Les Etats-Unis sont «alarmés» par la libération, en octobre, au Mali, d’environ 200 prisonniers impliqués pour la plupart dans des violences terroristes, a fait savoir une délégation américaine lors d'une réunion lundi au Conseil de sécurité, appelant les autorités de transition maliennes à mettre en œuvre l’accord de paix et de réconciliation issu du processus d’Alger.
Lors de la réunion consacrée à la présentation du rapport du secrétaire général de l’ONU sur la force conjointe G5 Sahel, la délégation américaine s’est dite «alarmée par la libération en octobre d’environ 200 prisonniers au Mali, dont la plupart étaient détenus pour actes de terrorisme», et demandé «instamment au gouvernement de transition du Mali et aux autres acteurs de mettre en œuvre rapidement les principes de l’Accord d’Alger». Tout en reconnaissant que «la Force conjointe du G5 et sa composante civile sont essentielles pour s’attaquer à certaines des causes profondes du conflit au Sahel», les Etats Unis affirment qu’ils «restent déterminés à soutenir bilatéralement la Force conjointe avec du matériel, une formation, des fournitures et des conseillers».
Selon la délégation américaine, «les contributions fixées par l’ONU ne sont pas une source viable de financement». En septembre, les Etats-Unis ont annoncé une aide humanitaire de 152 millions de dollars pour répondre aux besoins des populations des pays du G5 Sahel. «Cela s’ajoute à nos programmes existants de services sociaux régionaux, d’application des lois et d’aide à la sécurité et, également, à notre contribution directe de 111 millions de dollars à la Force conjointe», a dit la délégation.

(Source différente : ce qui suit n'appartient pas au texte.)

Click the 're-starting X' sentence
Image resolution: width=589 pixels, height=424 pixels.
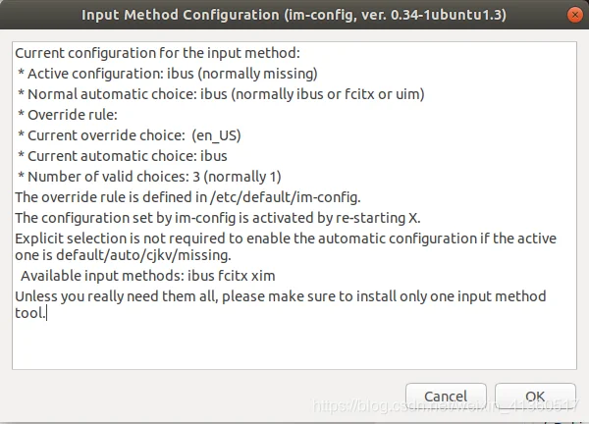point(218,218)
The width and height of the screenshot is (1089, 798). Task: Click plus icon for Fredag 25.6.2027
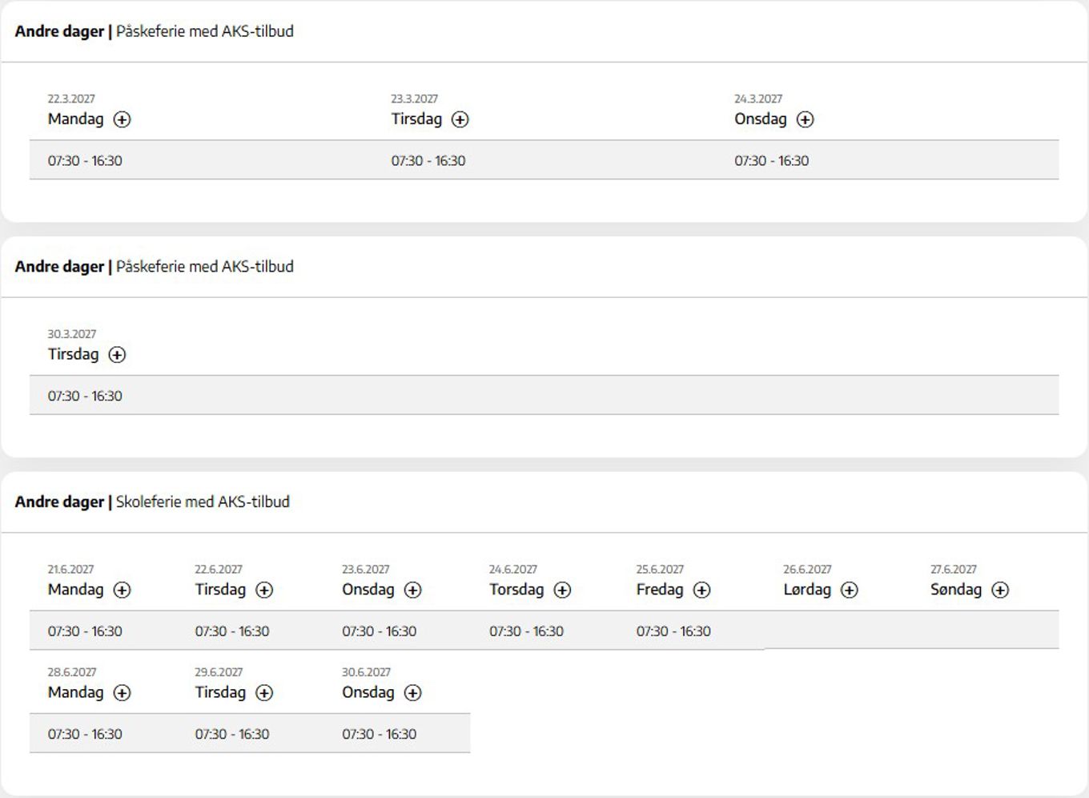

A court terme, la délégation US a émis l’espoir que «la Force conjointe tire pleinement parti du mécanisme d’appui de la Mission multidimensionnelle intégrée des Nations unies pour la stabilisation du Mali (Minusma), renforcé en juin dernier pour mieux soutenir la Force conjointe du G5». «Nous pensons qu’il n’y a pas de temps à perdre. La Minusma n’est qu’une partie de la solution et il est peu probable, à notre avis, qu’elle se maintienne indéfiniment à son niveau actuel», a dit le représentant US.